[Stored records]

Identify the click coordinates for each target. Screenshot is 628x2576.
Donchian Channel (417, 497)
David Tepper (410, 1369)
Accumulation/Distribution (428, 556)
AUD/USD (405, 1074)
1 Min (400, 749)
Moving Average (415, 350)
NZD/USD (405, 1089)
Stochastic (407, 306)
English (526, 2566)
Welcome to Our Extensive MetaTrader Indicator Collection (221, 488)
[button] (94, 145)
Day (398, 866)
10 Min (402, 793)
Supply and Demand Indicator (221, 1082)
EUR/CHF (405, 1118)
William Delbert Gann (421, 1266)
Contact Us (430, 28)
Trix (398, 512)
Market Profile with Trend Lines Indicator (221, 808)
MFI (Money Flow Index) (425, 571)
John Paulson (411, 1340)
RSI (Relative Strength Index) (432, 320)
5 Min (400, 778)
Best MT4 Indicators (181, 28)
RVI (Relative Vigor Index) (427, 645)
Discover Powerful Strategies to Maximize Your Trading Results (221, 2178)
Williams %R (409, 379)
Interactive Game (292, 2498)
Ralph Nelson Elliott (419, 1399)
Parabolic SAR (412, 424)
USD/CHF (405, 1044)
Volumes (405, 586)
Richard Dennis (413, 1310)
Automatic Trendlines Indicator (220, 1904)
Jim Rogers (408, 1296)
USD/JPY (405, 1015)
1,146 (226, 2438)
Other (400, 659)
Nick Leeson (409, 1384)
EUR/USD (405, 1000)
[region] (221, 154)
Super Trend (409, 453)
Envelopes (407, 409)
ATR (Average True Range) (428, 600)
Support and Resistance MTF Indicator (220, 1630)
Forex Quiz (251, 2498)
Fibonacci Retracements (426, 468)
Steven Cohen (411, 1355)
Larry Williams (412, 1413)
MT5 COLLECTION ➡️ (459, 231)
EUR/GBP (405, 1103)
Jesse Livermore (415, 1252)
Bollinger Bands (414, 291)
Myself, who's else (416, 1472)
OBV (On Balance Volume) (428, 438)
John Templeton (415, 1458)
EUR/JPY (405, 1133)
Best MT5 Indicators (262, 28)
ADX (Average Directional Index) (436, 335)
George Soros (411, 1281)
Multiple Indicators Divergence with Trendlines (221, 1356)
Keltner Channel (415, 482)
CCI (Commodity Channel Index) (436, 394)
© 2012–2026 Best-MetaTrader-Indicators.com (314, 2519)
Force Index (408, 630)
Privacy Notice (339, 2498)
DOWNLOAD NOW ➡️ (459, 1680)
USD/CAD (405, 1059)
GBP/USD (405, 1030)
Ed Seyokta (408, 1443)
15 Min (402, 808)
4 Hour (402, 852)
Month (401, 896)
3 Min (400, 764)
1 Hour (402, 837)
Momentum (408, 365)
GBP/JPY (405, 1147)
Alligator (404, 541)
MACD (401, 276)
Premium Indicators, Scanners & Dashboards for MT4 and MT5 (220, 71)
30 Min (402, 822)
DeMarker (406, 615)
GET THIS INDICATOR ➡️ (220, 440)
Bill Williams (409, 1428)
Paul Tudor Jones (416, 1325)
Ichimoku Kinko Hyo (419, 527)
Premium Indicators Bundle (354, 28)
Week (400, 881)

Task objective
What is needed is an exact transcription of every entry.

Solution to the problem
Identify the click coordinates for each target. Screenshot is 628x2576.
Donchian Channel (417, 497)
David Tepper (410, 1369)
Accumulation/Distribution (428, 556)
AUD/USD (405, 1074)
1 Min (400, 749)
Moving Average (415, 350)
NZD/USD (405, 1089)
Stochastic (407, 306)
English (526, 2566)
Welcome to Our Extensive MetaTrader Indicator Collection (221, 488)
[button] (94, 145)
Day (398, 866)
10 Min (402, 793)
Supply and Demand Indicator (221, 1082)
EUR/CHF (405, 1118)
William Delbert Gann (421, 1266)
Contact Us (430, 28)
Trix (398, 512)
Market Profile with Trend Lines Indicator (221, 808)
MFI (Money Flow Index) (425, 571)
John Paulson (411, 1340)
RSI (Relative Strength Index) (432, 320)
5 Min (400, 778)
Best MT4 Indicators (181, 28)
RVI (Relative Vigor Index) (427, 645)
Discover Powerful Strategies to Maximize Your Trading Results (221, 2178)
Williams %R (409, 379)
Interactive Game (292, 2498)
Ralph Nelson Elliott (419, 1399)
Parabolic SAR (412, 424)
USD/CHF (405, 1044)
Volumes (405, 586)
Richard Dennis (413, 1310)
Automatic Trendlines Indicator (220, 1904)
Jim Rogers (408, 1296)
USD/JPY (405, 1015)
1,146 (226, 2438)
Other (400, 659)
Nick Leeson (409, 1384)
EUR/USD (405, 1000)
[region] (221, 154)
Super Trend (409, 453)
Envelopes (407, 409)
ATR (Average True Range) (428, 600)
Support and Resistance MTF Indicator (220, 1630)
Forex Quiz (251, 2498)
Fibonacci Retracements (426, 468)
Steven Cohen (411, 1355)
Larry Williams (412, 1413)
MT5 COLLECTION ➡️ (459, 231)
EUR/GBP (405, 1103)
Jesse Livermore (415, 1252)
Bollinger Bands (414, 291)
Myself, who's else (416, 1472)
OBV (On Balance Volume) (428, 438)
John Templeton (415, 1458)
EUR/JPY (405, 1133)
Best MT5 Indicators (262, 28)
ADX (Average Directional Index) (436, 335)
George Soros (411, 1281)
Multiple Indicators Divergence with Trendlines (221, 1356)
Keltner Channel (415, 482)
CCI (Commodity Channel Index) (436, 394)
© 2012–2026 Best-MetaTrader-Indicators.com (314, 2519)
Force Index (408, 630)
Privacy Notice (339, 2498)
DOWNLOAD NOW ➡️ (459, 1680)
USD/CAD (405, 1059)
GBP/USD (405, 1030)
Ed Seyokta (408, 1443)
15 Min (402, 808)
4 Hour (402, 852)
Month (401, 896)
3 Min (400, 764)
1 Hour (402, 837)
Momentum (408, 365)
GBP/JPY (405, 1147)
Alligator (404, 541)
MACD (401, 276)
Premium Indicators, Scanners & Dashboards for MT4 and MT5 (220, 71)
30 Min (402, 822)
DeMarker (406, 615)
GET THIS INDICATOR ➡️ (220, 440)
Bill Williams (409, 1428)
Paul Tudor Jones (416, 1325)
Ichimoku Kinko Hyo (419, 527)
Premium Indicators Bundle (354, 28)
Week (400, 881)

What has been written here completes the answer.